[ESTRATTO DEL DOCUMENTO]

La Spezia, Giuseppe Pericu alla presentazione del libro di Giorgio Pagano “Orgoglio di città”
(2007) (foto Enrico Amici)

ASTENSIONISMO, CRISI DELLA DEMOCRAZIA, RAPPRESENTANZA
La riflessione critica deve tuttavia andare molto più indietro nel tempo. Il Segretario provinciale del Pd Jacopo Montefiori ha dichiarato a “Città della Spezia”:
“Piera con il suo lavoro ha dimostrato di essere punto di riferimento per l’opposizione e di poterlo rimanere. Ma oltre al leader, bisogna prima di tutto lavorare per recuperare rappresentanza con il lavoro quotidiano. La sola campagna elettorale non basta: siamo rimasti troppo tempo in silenzio e quando lo abbiamo rotto era ormai troppo tardi”.
Il dato della partecipazione al voto è emblematico. A Spezia e a Genova storicamente è sempre stato tra i più alti in Italia, ora è il più basso: a Spezia oltre il 4% in meno rispetto al dato nazionale (54,79%), a Genova addirittura il 10% in meno. Segno di una drammatica crisi della democrazia, che non può essere rimossa. Solo tornando a “rappresentare”, come dice Montefiori, si può superare un dato che indica disinteresse e disprezzo, e colpisce innanzitutto il centrosinistra.
Ma “rappresentare” chi? Innanzitutto i ceti più umili e più deboli. Ho imparato ormai a non illudermi più di tento dei segnali positivi, delle luci che talvolta arrivano dalla sinistra degli altri Paesi. Ma guardiamo France Insoumise di Jean-Luc Mélenchon. Non so come andranno le elezioni di oggi per gli “insubordinati”: ma salario minimo, abbassamento dell’età pensionabile, rafforzamento della pubblica amministrazione sono obbiettivi che in qualche modo avvicinano una parte degli elettori più offesi. France Insoumise non dice sempre cose condivisibili: ma è la sinistra che rimane, e che ha saputo unire anche i socialdemocratici e i verdi. E’ al vasto mondo degli astenuti cronici -che non hanno una rappresentanza e denunciano una frattura tra salotti buoni e periferie- che il Pd dovrebbe guardare, non al vascello corsaro di Renzi e Calenda. Pensiamo, per fare un esempio, ai tanti che soffrono della inaccessibilità economica degli alloggi, una delle cause profonde della diseguaglianza sociale. Ma chi ha parlato di case popolari in campagna elettorale? Chi si dice socialdemocratico visiti il Karl-Marx-Hof a Vienna e studi come la capitale austriaca sia sempre stata e sia ancora rossa (socialdemocratica) perché sempre fedele al vecchio motto della socialdemocrazia che la governava a inizio secolo: “Chi costruisce palazzi per bambini, abbatte i muri delle prigioni”. Chi si dice cattolico democratico ricordi Giorgio La Pira, Sindaco santo di Firenze che requisiva le case sfitte per dare un tetto ai poveri.

[/ESTRATTO DEL DOCUMENTO]
[RECORD ELENCATI]

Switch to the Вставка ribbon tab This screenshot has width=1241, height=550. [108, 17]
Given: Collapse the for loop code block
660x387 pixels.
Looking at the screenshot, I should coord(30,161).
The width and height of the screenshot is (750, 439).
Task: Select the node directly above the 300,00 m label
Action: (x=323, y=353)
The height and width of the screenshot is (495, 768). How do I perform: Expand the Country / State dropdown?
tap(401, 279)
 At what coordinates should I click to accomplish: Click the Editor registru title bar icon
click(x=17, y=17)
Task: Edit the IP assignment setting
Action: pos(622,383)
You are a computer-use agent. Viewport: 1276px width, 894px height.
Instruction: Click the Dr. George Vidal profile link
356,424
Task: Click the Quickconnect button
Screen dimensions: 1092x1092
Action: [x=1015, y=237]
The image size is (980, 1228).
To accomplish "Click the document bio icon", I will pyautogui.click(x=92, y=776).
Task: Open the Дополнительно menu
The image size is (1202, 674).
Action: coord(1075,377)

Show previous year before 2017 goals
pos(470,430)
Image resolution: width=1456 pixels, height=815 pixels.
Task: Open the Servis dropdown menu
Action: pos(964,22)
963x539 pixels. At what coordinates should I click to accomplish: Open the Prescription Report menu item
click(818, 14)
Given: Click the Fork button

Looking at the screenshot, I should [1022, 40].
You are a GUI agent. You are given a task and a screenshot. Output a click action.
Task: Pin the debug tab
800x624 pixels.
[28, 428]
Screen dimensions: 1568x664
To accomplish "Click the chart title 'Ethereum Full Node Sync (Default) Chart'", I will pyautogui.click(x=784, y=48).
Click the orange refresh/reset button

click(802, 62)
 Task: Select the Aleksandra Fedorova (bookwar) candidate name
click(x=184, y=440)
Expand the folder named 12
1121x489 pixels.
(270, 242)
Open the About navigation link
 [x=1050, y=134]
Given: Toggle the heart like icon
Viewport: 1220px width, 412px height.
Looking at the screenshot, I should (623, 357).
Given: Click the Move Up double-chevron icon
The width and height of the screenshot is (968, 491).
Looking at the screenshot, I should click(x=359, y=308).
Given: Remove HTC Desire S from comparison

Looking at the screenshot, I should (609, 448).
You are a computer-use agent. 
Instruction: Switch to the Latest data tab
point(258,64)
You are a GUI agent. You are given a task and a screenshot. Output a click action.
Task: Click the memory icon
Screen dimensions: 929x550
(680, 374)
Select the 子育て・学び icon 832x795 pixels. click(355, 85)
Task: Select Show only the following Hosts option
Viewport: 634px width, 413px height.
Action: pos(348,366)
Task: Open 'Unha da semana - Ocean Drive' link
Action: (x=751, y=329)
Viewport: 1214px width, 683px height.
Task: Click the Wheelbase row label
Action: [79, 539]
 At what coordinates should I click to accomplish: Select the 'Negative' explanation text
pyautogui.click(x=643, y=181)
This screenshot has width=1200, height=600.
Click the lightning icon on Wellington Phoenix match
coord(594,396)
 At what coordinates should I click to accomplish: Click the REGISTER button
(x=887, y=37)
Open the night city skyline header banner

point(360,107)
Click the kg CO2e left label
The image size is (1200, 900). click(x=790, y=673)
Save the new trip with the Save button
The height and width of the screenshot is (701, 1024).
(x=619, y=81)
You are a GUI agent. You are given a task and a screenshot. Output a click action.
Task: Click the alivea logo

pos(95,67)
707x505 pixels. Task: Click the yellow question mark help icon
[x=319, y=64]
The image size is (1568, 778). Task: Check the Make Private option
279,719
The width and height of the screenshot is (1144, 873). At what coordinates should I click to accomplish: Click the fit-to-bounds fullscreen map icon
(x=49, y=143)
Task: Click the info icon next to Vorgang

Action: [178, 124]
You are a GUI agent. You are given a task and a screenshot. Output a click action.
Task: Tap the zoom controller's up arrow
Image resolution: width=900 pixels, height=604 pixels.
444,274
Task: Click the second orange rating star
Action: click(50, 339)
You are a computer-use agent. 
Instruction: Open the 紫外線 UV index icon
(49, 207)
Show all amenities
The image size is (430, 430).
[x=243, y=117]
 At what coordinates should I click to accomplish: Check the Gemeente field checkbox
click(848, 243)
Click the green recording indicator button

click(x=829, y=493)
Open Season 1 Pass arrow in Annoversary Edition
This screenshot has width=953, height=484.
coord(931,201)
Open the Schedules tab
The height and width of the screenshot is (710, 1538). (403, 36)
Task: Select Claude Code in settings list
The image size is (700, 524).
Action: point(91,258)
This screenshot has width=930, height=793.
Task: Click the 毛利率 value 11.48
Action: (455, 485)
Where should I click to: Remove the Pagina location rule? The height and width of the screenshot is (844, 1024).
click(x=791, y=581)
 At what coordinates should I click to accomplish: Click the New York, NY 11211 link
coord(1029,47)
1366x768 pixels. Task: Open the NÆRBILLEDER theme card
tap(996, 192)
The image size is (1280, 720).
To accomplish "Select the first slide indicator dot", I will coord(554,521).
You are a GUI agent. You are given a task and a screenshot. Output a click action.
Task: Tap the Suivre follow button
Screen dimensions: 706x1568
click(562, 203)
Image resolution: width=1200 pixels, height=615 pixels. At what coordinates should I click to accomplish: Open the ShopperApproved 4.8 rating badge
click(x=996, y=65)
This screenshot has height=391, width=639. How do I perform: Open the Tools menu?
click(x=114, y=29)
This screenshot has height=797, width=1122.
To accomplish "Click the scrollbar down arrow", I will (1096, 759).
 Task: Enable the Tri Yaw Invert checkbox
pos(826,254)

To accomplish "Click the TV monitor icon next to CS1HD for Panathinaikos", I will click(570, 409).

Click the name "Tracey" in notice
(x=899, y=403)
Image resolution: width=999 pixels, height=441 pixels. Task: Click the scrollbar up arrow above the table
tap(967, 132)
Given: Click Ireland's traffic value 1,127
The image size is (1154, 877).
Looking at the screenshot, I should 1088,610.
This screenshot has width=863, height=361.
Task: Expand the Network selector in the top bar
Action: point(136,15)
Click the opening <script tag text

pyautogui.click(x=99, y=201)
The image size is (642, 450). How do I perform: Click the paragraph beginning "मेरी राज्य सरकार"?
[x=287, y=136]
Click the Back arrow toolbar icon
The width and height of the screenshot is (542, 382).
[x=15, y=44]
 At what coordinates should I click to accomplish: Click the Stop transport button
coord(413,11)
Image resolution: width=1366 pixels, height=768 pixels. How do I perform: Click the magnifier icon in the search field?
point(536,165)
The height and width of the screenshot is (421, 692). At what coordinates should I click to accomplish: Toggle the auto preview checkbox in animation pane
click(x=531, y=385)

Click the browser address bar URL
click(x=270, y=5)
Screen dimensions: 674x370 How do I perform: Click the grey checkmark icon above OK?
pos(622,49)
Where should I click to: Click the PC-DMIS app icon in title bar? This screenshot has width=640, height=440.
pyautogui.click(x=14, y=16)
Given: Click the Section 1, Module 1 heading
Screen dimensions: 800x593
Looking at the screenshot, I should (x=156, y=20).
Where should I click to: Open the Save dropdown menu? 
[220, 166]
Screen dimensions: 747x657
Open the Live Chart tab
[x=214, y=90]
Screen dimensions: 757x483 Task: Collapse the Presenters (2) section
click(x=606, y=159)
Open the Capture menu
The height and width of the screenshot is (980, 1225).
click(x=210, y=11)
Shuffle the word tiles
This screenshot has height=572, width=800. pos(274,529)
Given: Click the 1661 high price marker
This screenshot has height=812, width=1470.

[/RECORD ELENCATI]

CONSEGNA =
Prosegui il brano su astensionismo e rappresentanza, riprendendo subito dopo la sua ultima frase. I record non hanno alcun ruolo in questo esercizio.

RISPOSTA FINALE =
Il problema è quello di recuperare il consenso del popolo più povero, non quello di sommare un certo numero di sigle o arruolare nello stesso perimetro presunti leader oggi in competizione tra loro.

Post scriptum
Dedico l’articolo odierno al caro amico Giuseppe Pericu, Sindaco di Genova nel mio stesso decennio di sindacatura (1997-2007), scomparso nei giorni scorsi. Non va definito “il Sindaco del G8”, ma il Sindaco della rinascita di Genova. La sua capacità di unire i valori e la visione strategica con la concretezza è una delle vie maestre per il futuro della sinistra, se mai la sinistra ne avrà uno. Ne scriverò domenica prossima. La foto che vedete in basso è di Enrico Amici, ed è stata scattata nel 2007 in Sala Dante, in occasione della presentazione del mio libro “Orgoglio di città”.